Certainly within weeks of Thomas’s accident Mrs Inglis — “frantic and crying and just in a crazy state”, as her younger son put it — was trying to procure heroin for her first (failed) attempt to bring about his death. Inglis’s face in the police photo looks exhausted and careworn, but in her eyes, beneath the sadness, is a light of high purpose: I’ll face the consequences, this is what I had to do.

Is it madness that drives a 57-year-old who taught adults with learning disabilities, described by colleagues as “loving, honourable and trustworthy”, to scour the street for heroin? She must have cut an odd figure in her matronly camel-hair coat, hanging around railway stations and needle exchanges, sidling up to dealers, accumulating ten little brown-filled bags before she calculated she’d have enough.

But all her elaborate premeditation — which made her conviction for murder so inevitable — had a fiery maternal logic. Leaving for the nursing home where her son lay, knowing she would be arrested, Inglis left detailed instructions for paying the bills, caring for her younger son, even feeding the dog.

That killing a child can be the last, tender act of parenthood, underpinned the case of Daniel James, a young rugby player rendered paraplegic in a training accident. His parents fulfilled his wish not to live a “second-class life” and accompanied him to a Dignitas clinic in Switzerland to die, aged 23. “What right does any human being have to tell any other that they have to live such a life, filled with terror, discomfort and indignity?” said his mother, Julie.

Thomas Inglis, brain-damaged, unconscious, was unable to make that decision and so his mother believed she could make it for him. Doctors said Thomas might, over many years, recover a little, but she either did not believe them or thought his existence would still not constitute more than a living prison.
And in the end she was galvanised by a doctor’s report that suggested the only way that she could allow Thomas to die was if she applied for a High Court order to have his feeding and hydration tubes removed.

Maybe I have not — yet — witnessed enough loved ones departing to be anything but creeped out by the euthanasia lobby. Whole lives devoted to the championing of death! Certainly the Dutch system, held up as a model by many in this movement, has the air of officiously snipping off the loose threads of mortality. Doctors do not only assist the terminally ill who have asked to die, but perform what is known as a “termination of the patient without explicit request”.
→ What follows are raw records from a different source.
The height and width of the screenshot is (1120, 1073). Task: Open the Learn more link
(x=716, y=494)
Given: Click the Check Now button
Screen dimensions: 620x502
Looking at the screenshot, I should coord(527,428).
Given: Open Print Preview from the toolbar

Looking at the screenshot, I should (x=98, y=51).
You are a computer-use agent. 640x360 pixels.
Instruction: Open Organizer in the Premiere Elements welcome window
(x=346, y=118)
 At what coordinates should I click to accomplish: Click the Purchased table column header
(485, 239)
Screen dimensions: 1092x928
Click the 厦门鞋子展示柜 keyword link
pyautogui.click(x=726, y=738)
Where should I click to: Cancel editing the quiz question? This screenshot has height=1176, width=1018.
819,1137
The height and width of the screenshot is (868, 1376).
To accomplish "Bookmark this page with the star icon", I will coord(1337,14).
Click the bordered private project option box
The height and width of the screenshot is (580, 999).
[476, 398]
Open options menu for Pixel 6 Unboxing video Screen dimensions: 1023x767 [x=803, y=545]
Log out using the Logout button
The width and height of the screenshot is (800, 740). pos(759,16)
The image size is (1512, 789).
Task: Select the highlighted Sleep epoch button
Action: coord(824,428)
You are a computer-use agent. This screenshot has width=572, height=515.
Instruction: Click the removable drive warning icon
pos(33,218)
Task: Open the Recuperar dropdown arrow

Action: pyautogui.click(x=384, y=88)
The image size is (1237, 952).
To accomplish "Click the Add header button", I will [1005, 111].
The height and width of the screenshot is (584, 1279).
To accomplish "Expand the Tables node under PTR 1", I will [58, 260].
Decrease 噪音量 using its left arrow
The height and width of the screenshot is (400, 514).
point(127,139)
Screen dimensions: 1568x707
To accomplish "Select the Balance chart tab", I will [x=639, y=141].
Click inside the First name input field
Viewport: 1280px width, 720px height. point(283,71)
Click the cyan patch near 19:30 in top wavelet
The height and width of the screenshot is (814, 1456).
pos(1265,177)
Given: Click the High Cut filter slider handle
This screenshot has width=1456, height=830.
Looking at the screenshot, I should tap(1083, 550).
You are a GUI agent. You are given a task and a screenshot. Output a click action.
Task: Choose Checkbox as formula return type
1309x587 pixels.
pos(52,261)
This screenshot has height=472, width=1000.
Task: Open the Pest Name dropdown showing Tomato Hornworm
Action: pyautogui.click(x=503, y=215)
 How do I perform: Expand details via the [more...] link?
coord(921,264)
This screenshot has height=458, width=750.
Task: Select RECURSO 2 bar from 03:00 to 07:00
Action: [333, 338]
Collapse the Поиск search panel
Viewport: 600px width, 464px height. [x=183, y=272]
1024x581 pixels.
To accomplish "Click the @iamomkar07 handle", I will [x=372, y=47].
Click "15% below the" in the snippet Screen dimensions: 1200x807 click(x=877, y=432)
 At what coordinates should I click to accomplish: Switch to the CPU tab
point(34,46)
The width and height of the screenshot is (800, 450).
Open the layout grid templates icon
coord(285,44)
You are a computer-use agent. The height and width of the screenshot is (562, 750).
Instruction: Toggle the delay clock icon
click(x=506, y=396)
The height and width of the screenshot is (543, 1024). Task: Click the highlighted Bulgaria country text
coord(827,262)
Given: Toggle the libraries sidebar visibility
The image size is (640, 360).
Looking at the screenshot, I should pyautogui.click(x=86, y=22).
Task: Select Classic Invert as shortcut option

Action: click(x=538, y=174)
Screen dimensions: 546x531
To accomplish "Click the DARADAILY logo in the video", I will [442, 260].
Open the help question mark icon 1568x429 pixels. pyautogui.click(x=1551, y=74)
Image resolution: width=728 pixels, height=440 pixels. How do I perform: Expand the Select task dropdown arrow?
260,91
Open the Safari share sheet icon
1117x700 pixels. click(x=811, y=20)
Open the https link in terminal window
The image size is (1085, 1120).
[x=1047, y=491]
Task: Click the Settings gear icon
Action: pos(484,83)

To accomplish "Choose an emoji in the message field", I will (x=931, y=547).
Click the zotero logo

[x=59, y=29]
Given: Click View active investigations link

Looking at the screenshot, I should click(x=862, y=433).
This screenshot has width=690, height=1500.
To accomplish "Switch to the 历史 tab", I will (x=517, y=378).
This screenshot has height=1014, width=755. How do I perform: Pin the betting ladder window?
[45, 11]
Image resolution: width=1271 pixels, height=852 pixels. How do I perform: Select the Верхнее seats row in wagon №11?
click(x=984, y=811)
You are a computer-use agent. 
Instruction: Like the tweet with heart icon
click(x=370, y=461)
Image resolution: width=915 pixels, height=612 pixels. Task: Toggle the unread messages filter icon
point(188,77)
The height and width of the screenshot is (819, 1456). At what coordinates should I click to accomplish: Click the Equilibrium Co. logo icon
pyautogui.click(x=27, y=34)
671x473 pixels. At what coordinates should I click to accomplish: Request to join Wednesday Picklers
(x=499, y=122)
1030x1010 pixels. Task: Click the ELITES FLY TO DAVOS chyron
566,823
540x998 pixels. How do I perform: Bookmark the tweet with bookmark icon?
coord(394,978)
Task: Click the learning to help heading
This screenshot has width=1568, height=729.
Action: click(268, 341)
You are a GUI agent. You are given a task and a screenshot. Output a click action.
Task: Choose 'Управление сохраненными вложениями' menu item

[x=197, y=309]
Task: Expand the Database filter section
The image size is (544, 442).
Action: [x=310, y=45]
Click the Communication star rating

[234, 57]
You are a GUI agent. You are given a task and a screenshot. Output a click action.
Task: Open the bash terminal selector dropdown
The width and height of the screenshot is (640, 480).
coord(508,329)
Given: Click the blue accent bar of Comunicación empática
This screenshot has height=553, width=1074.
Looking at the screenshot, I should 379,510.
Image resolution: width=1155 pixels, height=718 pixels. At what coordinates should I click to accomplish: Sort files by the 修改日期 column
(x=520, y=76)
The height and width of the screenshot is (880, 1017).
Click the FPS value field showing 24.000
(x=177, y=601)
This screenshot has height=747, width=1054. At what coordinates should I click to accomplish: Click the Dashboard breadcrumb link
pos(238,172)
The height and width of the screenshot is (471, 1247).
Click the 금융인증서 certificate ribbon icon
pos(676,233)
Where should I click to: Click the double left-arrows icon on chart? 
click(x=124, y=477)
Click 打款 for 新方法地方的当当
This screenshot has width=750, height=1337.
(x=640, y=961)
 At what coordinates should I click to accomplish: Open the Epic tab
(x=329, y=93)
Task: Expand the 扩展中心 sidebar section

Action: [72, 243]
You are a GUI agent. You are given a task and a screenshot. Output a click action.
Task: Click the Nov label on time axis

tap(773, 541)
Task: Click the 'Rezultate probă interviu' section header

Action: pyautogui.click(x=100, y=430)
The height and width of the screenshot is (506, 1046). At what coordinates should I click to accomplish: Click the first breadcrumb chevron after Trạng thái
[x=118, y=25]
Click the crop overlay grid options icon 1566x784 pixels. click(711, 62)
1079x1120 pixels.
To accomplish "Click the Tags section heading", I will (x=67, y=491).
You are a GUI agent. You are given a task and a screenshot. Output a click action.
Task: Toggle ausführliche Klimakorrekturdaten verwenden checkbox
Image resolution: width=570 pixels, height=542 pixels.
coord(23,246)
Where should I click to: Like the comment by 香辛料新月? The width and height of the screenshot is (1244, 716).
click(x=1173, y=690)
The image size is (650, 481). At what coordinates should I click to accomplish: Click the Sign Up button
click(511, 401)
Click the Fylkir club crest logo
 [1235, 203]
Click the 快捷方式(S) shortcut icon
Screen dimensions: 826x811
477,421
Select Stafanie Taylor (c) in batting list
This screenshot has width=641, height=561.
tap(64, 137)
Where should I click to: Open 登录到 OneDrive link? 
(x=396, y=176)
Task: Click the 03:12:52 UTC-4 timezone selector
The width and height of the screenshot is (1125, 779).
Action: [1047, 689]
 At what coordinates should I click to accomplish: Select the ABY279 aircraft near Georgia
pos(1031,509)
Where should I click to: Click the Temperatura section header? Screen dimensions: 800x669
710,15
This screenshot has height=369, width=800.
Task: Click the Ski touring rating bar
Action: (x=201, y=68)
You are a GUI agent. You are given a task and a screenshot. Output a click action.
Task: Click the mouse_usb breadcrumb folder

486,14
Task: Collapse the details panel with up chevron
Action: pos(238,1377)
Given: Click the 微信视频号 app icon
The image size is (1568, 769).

In the Netherlands Mrs Inglis would not have had to superglue a hospital lock to keep doctors out while she injected her son: very likely they’d have been holding the syringe.
But at least the Netherlands has the moral maturity to assume a position on euthanasia. Britain continues to wring its hands, to fudge and judge, to ignore the medical practices that have extended life too often beyond its desirable limits.

(Why can the Government not encourage every adult to sign a living will so relatives would not have to second-guess our wishes?) We avert our eyes as more than 100 British citizens die on Dignitas mini-breaks, the DPP rules that relatives who assist the terminally ill are unlikely to be prosecuted, yet still these mothers continue to come. Brave or wicked? We can’t say: let a jury decide.

Yet if a coma patient can be legally denied sustenance — a death that can take ten days and who knows what distress — why could Frances Inglis not apply for a quicker, more humane end for her son? “People keep saying Tom is not suffering. How can they know how he feels,” Inglis wrote. It might seem a ghastly presumption that Inglis was certain her son wanted to die: but it is worse to assume that everyone — in the most miserable of circumstances — would want to live.

When Frances Inglis, a slug of brandy for courage, completed her ghastly mission, which took her both to jail and utter loss, the rest of Thomas’s family stood solidly by her. They knew that only she could have done it; only his mother loved him enough.